There is consensus that the induction of efficient and powerful T cell responses requires proper activation of the T cell. However, it is equally important that the T cells acquire the ability to home to the site of action. In situ immunohistochemistry using multimerized HLA/survivin-peptide complexes disclosed that survivin-specific CTL could readily be detected in the tumor microenvironment, both in primary tumors and metastases of patients with melanoma as well as in breast cancer lesions (32, 33). The combined detection of survivin-specific T cells in blood and tumor lesions indicates that these cells are capable of circulating and homing to the effector site. This is a significant finding because several clinical reports have indicated the existence of a functional dissociation between local and systemic anti-melanoma T cell responses (39, 40). Interestingly, Coughlin and coworkers describe a high frequency of circulating, functional survivin-specific CTLs, whereas intratumoral T cells were strikingly rare. Thus, survivin-based immunotherapy should indeed focus on T cell trafficking into tumor nests (30).

Immunologic clinical advances. Taken together, these preclinical studies have justified clinical testing of survivin for anticancer vaccination. Consequently, Survivin-directed immunotherapy has quickly been moved to the clinic. Recently, the first therapy-induced T cell responses against survivin were described. In a compassionate use setting, heavily pretreated patients with stage IV melanoma were vaccinated with an HLA-A2–restricted survivin epitope presented by autologous dendritic cells (41). These patients mounted strong T cell responses to this epitope as measured by ELISPOT assay. Furthermore, in situ peptide/HLA-A2 multimer staining revealed the infiltration of survivin-reactive CD8+ T cells into the soft tissue metastases of vaccinated patients. Notably, no vaccination-associated toxicity was observed. Hence, it is feasible to induce T cell responses against survivin; even in late stage tumor patients, and these vaccinations are well tolerated. In that regard, Pisarev et al. recently showed that survivin-directed CTL do not affect hematopoietic colony formation of CD34+-purified progenitor cells (42). In addition, in a patient with melanoma in complete remission following interleukin 2–based immunotherapy, a longitudinal examination of anti-survivin reactivity was made exceeding 7 years. Survivin-specific T-cell reactivity was found at all time points examined over the 7-year period. The data showed that anti-survivin T cells may persist in the periphery for extended periods in the absence of clinical manifestation of disease as well as autoimmunity (43). Finally, when used in an oral DNA vaccine, the survivin-directed immune response affected both tumor cells and tumor-associated angiogenesis, eradicating pulmonary metastases without toxicity, including wound healing or fertility in preclinical studies (44).

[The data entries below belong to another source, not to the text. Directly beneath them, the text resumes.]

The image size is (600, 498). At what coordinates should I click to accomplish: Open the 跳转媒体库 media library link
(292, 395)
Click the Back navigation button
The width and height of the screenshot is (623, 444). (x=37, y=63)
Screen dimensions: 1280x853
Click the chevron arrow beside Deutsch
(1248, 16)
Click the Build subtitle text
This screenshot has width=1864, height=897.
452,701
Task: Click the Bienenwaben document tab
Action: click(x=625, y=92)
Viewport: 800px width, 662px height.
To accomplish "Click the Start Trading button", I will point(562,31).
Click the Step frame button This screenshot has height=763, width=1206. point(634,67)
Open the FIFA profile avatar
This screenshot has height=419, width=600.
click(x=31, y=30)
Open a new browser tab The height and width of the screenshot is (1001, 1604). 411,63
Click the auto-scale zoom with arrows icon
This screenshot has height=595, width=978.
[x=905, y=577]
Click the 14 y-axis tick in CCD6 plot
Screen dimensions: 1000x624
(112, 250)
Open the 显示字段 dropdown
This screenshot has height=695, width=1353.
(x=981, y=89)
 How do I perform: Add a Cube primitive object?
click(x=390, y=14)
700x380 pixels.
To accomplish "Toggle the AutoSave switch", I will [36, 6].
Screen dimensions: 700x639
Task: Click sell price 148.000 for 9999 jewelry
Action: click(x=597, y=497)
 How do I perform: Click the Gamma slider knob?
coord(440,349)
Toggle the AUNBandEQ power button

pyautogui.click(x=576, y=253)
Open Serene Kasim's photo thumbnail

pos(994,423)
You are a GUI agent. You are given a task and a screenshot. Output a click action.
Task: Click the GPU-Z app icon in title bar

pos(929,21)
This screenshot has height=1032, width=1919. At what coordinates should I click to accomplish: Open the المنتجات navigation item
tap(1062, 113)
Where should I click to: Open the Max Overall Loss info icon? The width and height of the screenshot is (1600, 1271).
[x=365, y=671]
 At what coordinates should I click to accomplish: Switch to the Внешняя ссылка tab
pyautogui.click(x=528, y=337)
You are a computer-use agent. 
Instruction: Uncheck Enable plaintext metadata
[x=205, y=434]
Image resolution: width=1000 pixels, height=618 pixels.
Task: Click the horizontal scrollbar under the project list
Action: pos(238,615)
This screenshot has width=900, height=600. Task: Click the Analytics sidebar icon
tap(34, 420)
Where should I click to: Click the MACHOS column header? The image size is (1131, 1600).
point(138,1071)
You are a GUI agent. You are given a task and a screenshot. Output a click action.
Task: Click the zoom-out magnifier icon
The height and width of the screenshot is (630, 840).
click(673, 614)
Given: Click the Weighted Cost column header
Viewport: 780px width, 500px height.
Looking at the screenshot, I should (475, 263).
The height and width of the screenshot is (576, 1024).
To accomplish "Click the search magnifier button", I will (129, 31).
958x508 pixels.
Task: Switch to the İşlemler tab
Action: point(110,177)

The first example of a successful application of survivin-based vaccination in the clinical setting was recently described in a patient with pancreatic cancer (45). This patient had a complete remission of liver metastasis under vaccination with a HLA-A2–restricted survivin peptide together with an adjuvant. Data from several ongoing phase I/II trials targeting survivin for patients with advanced cancer will provide further information towards this notion. In this regard, several survivin-based vaccination trials are currently ongoing at different institutes, e.g., Istituto Nazionale Tumori (Milan, Italy), Würzburg University Hospital (Würzburg, Germany), and Herlev University Hospital (Herlev, Denmark).